Homem gritou por socorro durante 4 h após deslizamento em Sapucaia

Homem gritou por socorro durante 4 h após deslizamento

Fonte: Atualizado: sábado, 31 de maio de 2014 09:17

Com os olhos fixos nos escombros do deslizamento, ocorrido no Distrito de Jamapará, em Sapucaia, no Centro-Sul Fluminense, na segunda-feira (9), a atendente de posto de gasolina Renata Dias, de 26 anos, faz vigília no segundo andar em uma das casas interditadas na Rua Marechal Floriano Peixoto.
Renata perdeu o ex-marido – que só virou ex há três meses. Ela contou que Pablo Antônio de Carvalho, que tinha 28 anos e era mecânico, gritou por socorro até as 7h desta segunda. O deslizamento ocorreu por volta das 3h.
“Ele ficou até as 7h pedindo ajuda. O pai dele disse que ele falava 'pai, me ajuda'. Mas ele não conseguia identificar onde o filho estava. Os vizinhos tentaram mexer para procurar, mas é muita pedra e muita terra", contou ela.

Atualmente Renata mora em Sapucaia,  a cerca de 20 quilômetros de Jamapará. Ela tem dois  filhos com Pablo, um menino que completará 6 anos na próxima segunda-feira (16) e uma menina de 4 anos. Renata pretende ficar no local do deslizamento até que encontrem o corpo do ex-marido.
Ela também contou que no momento da tragédia, Pablo estava com dois tios e um primo. Os três corpos já foram encontrados. “Não vou sair daqui enquanto não acharem”, disse ela.

A atendente ainda contou que o pai do ex-marido está em estado de choque. Além do filho, ele perdeu uma irmã, o sobrinho e um cunhado.


Defesa Civil diminui efetivo
O secretário estadual  da Defesa Civil, Sérgio Simões,  que acompanha as buscas desde as 10h de segunda-feira, afirmou ao G1 que as equipes irão virar a madrugada pelas buscas dos corpos. Ele estima em 17 o número de vítimas ainda soterradas, mas diz que esta estimativa pode variar.


“ A gente vai ficar aqui até terminar. Amanhã entrará uma nova equipe. Eu constatei que não vai precisar de um número tão grande de gente, vamos diminuir porque o trabalho é muito pontual", afirmou Simõees.
Segundo o secretário, nesta terça-feira (10), o número de bombeiros cairá de 70 para 25. Além  disso, uma nova máquina deve chegar para auxiliar nas buscas. Ele explicou que é uma espécie de britadeira para conseguir quebrar as imensas rochas que existem no local. Simões ressaltou ainda que a região não era considerada de risco, o que aumenta a discussão sobre moradias próximas às encostas.

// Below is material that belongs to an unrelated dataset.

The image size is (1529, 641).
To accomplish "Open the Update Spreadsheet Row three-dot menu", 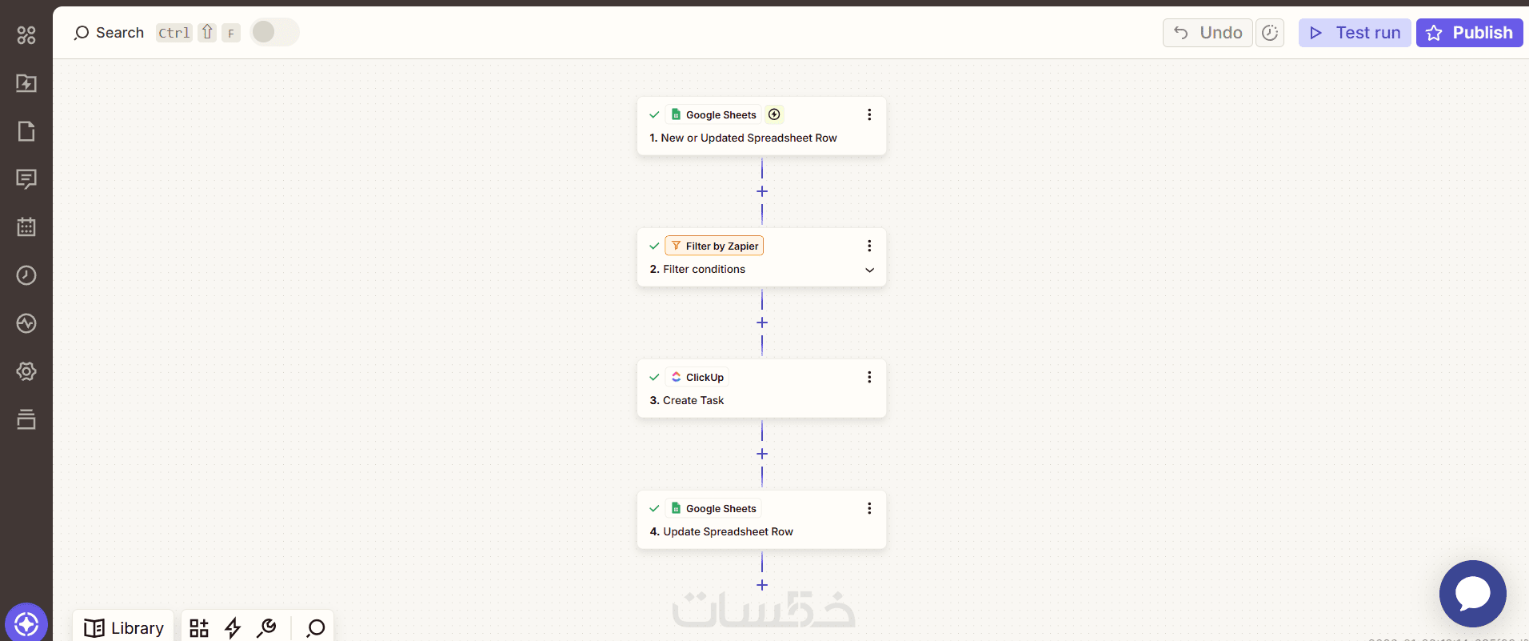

Ainda segundo o secretário, Jamapará entra para o mapa de regiões que necessitam de um sistema de alertas contra deslizamentos. "É uma história que se repete,  porque foi de madrugada, quando as pessoas estão mais indefesas. É esse cenário de tristeza, cada corpo que sai,  é uma comoção”, concluiu Sérgio Simões, que acrescentou que acredita que os trabalho dos bombeiros deve durar de 2 a 4 dias.

Vidas perdidas
Estudante de direito,  Aderbal de Almeida Melo trabalhava em um bar próximo ao local do deslizamento. Durante toda a segunda-feira (9), ele passou servindo amigos e parentes das vítimas da tragédia.
"Conhecia todas as pessoas. Aqui todo mundo se conhece",  disse ele.

Entre os soterrados, segundo ele, estava o caminhoneiro Sérgio, que passava mais de 20 dias fora de casa e só ficava emJamapará por no máximo dois dias. 
"Ele chegou em casa 1h e o deslizamento foi às 3h. Morreu ele, a mulher e o filho Thiago, que também estudava direito em Juiz de Fora e só vinha para casa no final de semana", contou Aderbal. 
Outra vítima da tragédia, que ele também conheceu, se chamava Lívia.  


“Ela estava estudando psicologia no Rio e também vinha pouco para cá. Na hora do deslizamento, estavam em casa, ela, a mãe, o pai, a avó e mais dois rapazes, que eram  vizinhos, que tinham ido lá para ajudar, porque a encosta estava desabando", disse o estudante.
Aderbal contou que acordou por volta das 4h30 com gritos nas ruas. Ele ainda contou que uma menina de 2 anos morreu com o avô no deslizamento. A mãe e a vó dela se salvaram.